Consequences of an Abelian $Z^{\prime }$ for neutrino oscillations and dark matter

The Standard Model’s accidental and anomaly-free currents, $B-L$, $L_e-L_{\mu }$, $L_e-L_{\tau }$, and $L_{\mu }-L_{\tau }$, could be indicative of a hidden gauge structure beyond the Standard Model. Additionally, neutrino masses can be generated by a dimension-5 operator that generically breaks all of these symmetries. It is therefore important to investigate the compatibility of a gauged $U^{\prime }(1)$ and neutrino phenomenology. We consider gauging each of the symmetries above with a minimal extended matter content. This includes the $Z^{\prime }$, an order parameter to break the $U^{\prime }(1)$, and three right-handed neutrinos. We find all but $B-L$ require additional matter content to explain the measured neutrino oscillation parameters.
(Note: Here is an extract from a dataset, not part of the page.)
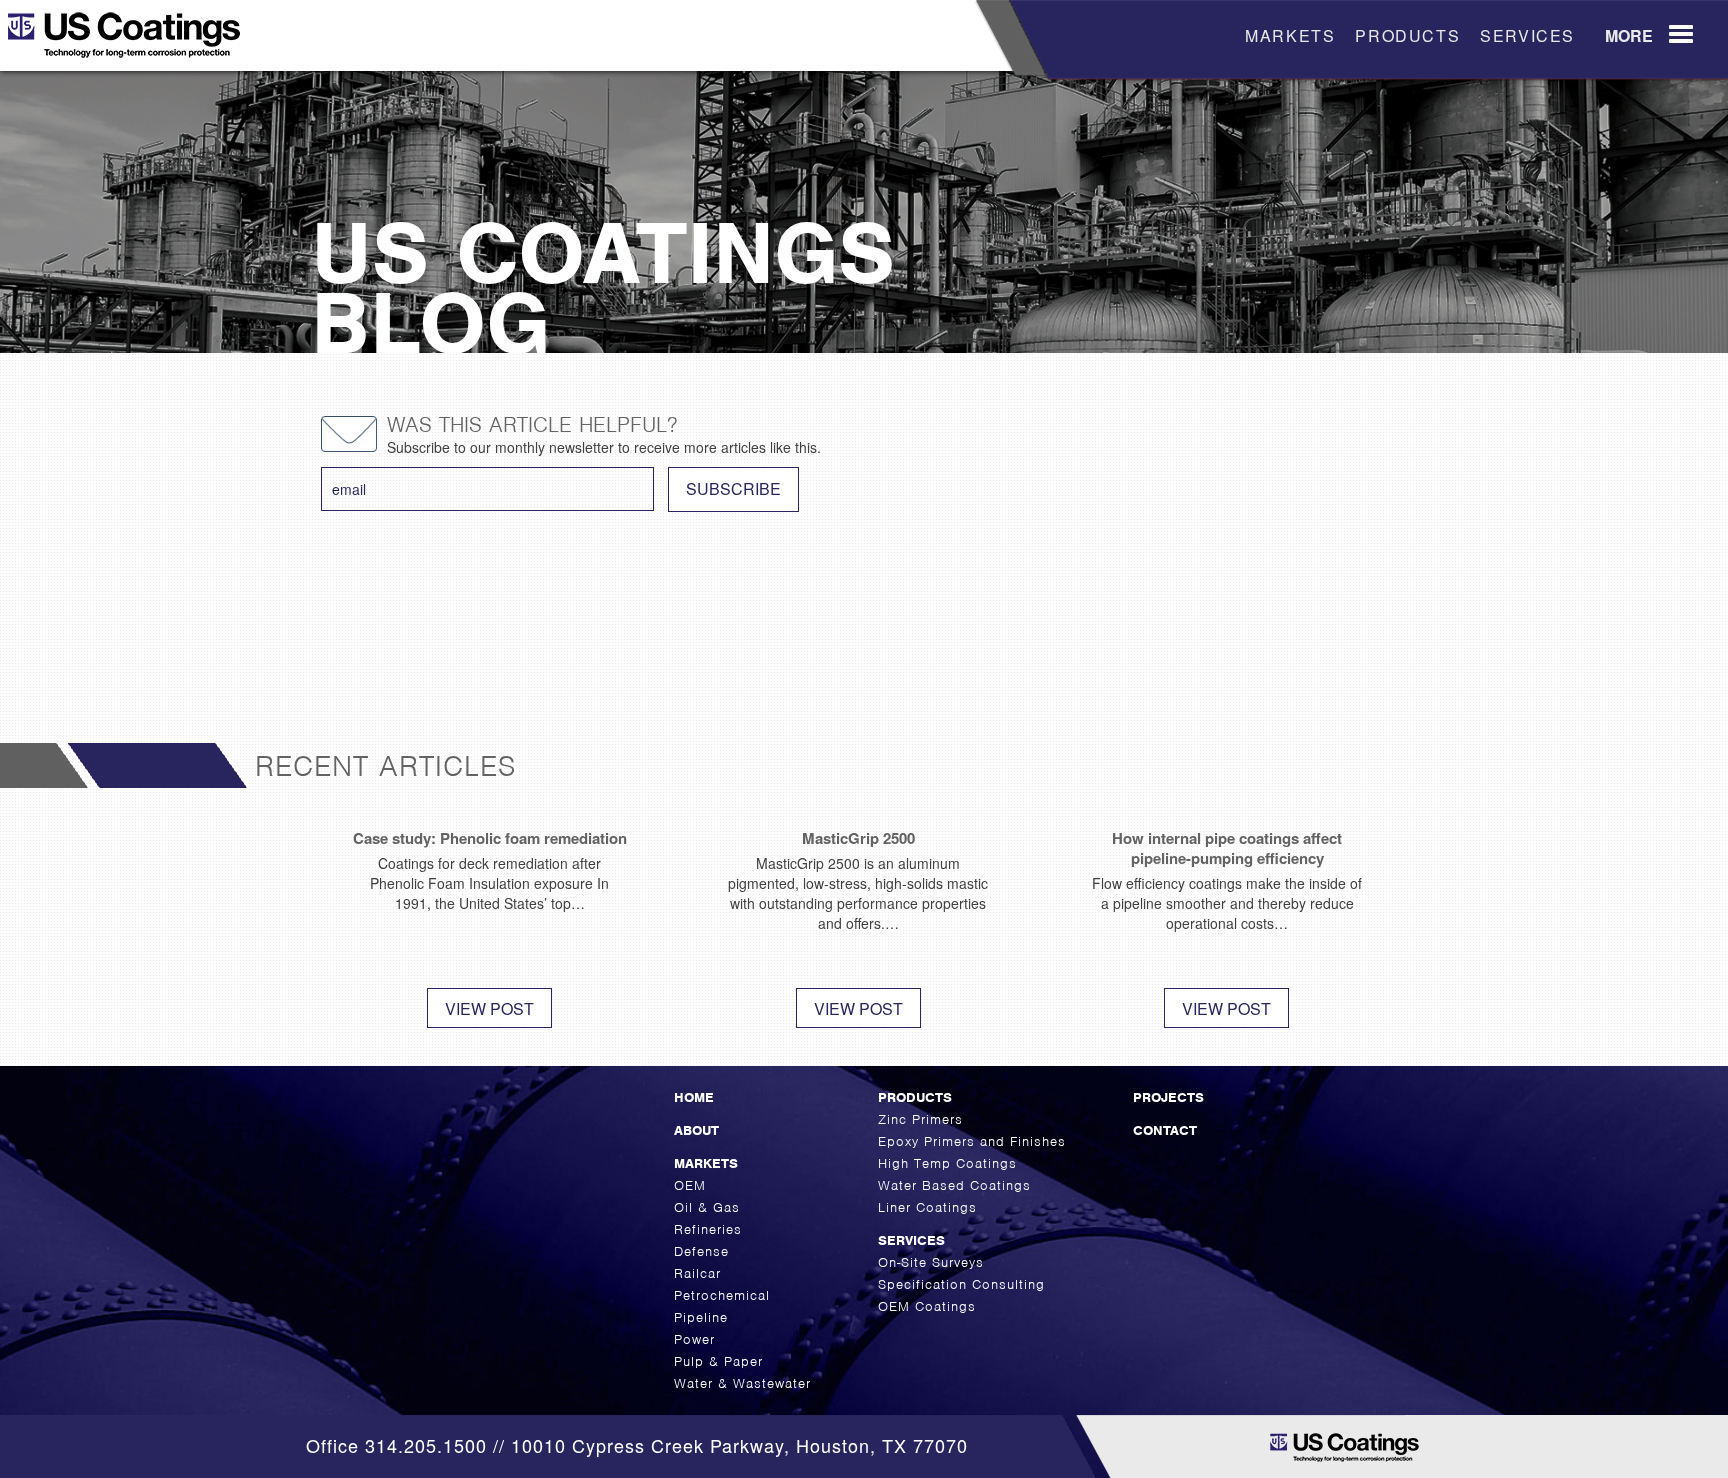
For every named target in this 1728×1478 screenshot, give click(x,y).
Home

We also discuss the compatibility of the measured neutrino textures with a nonthermal dark matter production mechanism involving the decay of the $Z^{\prime }$. Finally, we present a parametric relation that implies that any sterile neutrino dark matter candidate should not be expected to contribute to neutrino masses beyond ten parts per million.

Figure 1

The process $N_s\to \nu +\gamma$ proceeding via a loop of W-bosons and leptons. The decay rate is proportional to ${\sin }^2\theta$.